- _Excerpted text_:
<<<<

# Buget pen press



## boxguy (Apr 27, 2005)

I was useing clamp, that was hard to control.
I did not want to spend any money on a pen press so this is what I came up with. I line things up and crank the tailstock ram to press parts home.


----------



## Mudder (Apr 27, 2005)

Very nice Idea.
Thank you for sharing, I have a friend that has limited funds and space and I think your idea is just the ticket for him.


----------



## Fleabit (Apr 27, 2005)

A simple idea!  Thanks for sharing.


----------



## dougle40 (Apr 27, 2005)

I started out with , and still use , a 6" clamp-on wood vise with 1/4" plywood stuck to the faces by doublesided tape .


----------



## Gary (Apr 27, 2005)

I just use the wood-jaw vice on the end of my work bench.


----------



## MDWine (Apr 28, 2005)

I spent money on the aluminum press from woodcraft, but for fine tuning the transmissions I use a large hand screw.  It allows tremendous control, and doesn't "jerk" the way the pen press does!

The lathe thing definitely work!  (I like your bead work! [] )


----------



## jdavis (Apr 28, 2005)

Neat idea. Thanks


----------



## KKingery (May 1, 2005)

Great idea!


----------

>>>>

- _Information shown_:
<<<<

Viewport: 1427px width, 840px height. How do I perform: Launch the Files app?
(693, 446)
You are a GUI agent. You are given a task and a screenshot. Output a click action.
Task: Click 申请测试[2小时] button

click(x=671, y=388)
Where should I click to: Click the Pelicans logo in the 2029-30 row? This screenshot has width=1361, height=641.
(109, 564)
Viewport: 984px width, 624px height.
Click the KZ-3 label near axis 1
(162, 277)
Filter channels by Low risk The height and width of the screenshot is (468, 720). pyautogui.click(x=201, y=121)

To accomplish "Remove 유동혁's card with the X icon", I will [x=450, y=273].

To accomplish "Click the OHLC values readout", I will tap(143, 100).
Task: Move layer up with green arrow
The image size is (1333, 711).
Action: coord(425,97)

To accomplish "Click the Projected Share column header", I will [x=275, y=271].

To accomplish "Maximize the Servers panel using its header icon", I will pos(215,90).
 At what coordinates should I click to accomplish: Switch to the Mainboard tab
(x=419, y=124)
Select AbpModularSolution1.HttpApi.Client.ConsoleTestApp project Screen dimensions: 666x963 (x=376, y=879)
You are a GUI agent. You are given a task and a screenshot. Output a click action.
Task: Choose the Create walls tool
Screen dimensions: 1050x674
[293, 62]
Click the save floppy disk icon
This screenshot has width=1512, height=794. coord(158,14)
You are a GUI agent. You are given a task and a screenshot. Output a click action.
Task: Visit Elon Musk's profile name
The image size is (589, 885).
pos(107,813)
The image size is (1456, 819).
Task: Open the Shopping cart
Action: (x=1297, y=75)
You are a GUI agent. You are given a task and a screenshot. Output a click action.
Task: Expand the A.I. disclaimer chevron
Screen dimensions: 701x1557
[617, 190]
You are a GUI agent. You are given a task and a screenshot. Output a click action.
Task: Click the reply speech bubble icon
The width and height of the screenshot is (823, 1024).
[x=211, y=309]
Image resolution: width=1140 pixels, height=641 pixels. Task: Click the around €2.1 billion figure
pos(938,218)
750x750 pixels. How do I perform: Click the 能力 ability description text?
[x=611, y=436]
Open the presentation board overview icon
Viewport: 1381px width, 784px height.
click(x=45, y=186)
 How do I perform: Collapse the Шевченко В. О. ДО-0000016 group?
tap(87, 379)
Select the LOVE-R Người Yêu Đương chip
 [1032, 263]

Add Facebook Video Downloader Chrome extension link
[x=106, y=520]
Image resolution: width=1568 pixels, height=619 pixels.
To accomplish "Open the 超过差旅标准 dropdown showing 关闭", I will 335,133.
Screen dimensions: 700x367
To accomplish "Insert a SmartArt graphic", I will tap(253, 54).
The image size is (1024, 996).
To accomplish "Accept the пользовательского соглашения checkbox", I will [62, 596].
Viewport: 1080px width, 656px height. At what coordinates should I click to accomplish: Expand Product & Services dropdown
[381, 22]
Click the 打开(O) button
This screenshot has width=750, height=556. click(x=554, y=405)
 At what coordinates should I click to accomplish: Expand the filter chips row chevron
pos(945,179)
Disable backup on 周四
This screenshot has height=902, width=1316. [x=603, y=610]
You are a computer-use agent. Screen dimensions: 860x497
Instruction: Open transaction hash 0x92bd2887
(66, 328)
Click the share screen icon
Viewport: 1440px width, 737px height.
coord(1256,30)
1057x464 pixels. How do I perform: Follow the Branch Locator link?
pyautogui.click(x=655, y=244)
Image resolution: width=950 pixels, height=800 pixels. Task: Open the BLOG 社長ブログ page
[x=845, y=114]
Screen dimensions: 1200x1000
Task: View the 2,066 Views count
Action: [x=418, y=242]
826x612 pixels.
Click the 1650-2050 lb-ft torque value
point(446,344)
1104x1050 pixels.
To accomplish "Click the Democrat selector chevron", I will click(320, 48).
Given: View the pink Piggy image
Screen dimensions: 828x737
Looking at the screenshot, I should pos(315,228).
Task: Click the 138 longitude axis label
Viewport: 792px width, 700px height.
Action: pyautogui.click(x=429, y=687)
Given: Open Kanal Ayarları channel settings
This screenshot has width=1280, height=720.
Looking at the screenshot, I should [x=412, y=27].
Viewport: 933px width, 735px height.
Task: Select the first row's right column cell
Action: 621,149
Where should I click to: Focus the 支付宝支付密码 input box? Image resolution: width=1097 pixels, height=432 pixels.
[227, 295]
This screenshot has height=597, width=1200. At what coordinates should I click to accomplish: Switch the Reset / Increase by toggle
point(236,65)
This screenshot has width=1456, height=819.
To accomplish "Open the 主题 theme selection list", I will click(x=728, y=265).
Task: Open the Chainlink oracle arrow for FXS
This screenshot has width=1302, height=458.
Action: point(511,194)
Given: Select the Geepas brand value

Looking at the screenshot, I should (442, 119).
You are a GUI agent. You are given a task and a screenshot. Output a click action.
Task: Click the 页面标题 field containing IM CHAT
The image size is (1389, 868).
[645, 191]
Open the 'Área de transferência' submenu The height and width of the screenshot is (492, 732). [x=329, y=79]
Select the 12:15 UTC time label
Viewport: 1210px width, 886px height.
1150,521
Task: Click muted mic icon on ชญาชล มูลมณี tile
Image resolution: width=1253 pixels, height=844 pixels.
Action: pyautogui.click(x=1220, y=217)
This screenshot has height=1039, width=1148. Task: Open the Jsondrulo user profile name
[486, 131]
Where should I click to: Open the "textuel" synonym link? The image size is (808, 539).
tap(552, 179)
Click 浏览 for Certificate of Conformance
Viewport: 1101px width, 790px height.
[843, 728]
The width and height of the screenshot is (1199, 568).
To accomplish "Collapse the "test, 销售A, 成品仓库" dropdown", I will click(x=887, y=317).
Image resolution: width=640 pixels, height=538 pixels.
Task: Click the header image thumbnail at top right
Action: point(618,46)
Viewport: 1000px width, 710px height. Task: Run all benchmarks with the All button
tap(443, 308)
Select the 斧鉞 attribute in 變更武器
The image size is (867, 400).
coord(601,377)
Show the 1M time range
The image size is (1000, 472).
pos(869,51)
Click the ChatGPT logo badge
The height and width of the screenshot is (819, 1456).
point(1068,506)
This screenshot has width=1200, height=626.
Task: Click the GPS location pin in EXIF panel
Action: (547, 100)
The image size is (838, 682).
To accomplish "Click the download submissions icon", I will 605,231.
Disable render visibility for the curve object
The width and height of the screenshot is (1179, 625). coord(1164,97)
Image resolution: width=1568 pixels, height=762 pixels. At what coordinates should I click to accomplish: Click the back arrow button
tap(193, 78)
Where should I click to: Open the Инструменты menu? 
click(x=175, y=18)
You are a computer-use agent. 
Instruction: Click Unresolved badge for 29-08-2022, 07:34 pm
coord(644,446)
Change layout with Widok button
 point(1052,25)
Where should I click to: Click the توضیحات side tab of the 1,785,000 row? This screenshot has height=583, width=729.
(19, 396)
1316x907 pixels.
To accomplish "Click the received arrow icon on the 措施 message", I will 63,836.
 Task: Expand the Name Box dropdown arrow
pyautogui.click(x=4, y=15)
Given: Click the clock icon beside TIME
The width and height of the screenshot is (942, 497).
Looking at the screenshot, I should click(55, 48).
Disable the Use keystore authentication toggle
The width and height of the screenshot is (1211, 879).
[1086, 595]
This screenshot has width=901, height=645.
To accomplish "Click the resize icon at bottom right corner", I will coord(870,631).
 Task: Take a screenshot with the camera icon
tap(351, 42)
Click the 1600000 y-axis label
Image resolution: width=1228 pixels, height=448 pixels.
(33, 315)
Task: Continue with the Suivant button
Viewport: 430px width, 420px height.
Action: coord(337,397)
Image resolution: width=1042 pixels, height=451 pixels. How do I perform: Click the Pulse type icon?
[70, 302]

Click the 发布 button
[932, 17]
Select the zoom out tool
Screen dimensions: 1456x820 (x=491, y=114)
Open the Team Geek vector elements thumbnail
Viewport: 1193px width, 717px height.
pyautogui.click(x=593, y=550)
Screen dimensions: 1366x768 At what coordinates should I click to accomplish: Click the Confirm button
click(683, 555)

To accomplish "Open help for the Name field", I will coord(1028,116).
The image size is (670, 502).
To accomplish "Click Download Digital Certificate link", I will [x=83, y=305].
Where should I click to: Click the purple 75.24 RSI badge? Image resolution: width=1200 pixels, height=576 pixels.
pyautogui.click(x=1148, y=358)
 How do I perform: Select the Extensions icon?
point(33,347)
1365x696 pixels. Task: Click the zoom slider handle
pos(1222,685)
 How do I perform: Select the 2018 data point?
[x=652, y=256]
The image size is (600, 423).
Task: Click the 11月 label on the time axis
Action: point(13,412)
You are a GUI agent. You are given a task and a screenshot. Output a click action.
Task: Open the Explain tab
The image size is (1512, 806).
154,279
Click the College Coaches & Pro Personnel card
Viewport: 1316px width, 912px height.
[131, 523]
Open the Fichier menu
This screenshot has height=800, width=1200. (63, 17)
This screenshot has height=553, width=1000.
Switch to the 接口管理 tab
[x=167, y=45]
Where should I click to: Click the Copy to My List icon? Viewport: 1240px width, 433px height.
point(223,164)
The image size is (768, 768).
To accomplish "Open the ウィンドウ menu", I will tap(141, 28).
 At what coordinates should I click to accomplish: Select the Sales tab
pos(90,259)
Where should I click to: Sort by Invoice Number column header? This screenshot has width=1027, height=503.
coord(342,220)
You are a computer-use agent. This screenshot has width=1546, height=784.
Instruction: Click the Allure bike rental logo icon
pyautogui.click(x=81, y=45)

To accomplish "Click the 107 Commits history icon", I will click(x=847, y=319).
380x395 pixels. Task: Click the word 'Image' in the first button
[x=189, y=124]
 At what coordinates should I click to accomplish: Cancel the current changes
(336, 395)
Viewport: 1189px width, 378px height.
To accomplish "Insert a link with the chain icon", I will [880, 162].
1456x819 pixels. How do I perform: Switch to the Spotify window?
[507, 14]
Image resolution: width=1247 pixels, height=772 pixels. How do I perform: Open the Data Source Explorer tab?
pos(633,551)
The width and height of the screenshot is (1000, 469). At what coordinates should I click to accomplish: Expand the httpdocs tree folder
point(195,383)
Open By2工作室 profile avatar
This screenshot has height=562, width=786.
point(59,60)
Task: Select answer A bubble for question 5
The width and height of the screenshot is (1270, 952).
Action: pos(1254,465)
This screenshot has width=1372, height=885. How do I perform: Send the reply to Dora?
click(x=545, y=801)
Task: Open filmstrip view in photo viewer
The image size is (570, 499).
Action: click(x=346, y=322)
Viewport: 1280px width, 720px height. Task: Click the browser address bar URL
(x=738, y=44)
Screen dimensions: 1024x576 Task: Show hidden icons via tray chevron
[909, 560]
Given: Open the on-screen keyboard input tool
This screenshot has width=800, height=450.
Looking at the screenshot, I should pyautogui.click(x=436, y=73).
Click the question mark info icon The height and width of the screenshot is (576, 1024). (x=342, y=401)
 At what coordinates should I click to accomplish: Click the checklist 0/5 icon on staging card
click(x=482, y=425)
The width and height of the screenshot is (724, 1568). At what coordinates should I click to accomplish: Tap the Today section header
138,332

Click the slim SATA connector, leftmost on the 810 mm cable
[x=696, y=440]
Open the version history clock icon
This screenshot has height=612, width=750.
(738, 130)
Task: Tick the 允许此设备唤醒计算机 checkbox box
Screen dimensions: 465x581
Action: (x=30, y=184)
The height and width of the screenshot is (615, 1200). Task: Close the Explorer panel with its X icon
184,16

>>>>

- _What is asked_: Transcribe the stretch of the pen press thread from "## Gary (Apr" through "pen press does!". The entries have nothing to do with the pen press thread.

- _Output for this exercise_:
## Gary (Apr 27, 2005)

I just use the wood-jaw vice on the end of my work bench.


----------



## MDWine (Apr 28, 2005)

I spent money on the aluminum press from woodcraft, but for fine tuning the transmissions I use a large hand screw.  It allows tremendous control, and doesn't "jerk" the way the pen press does!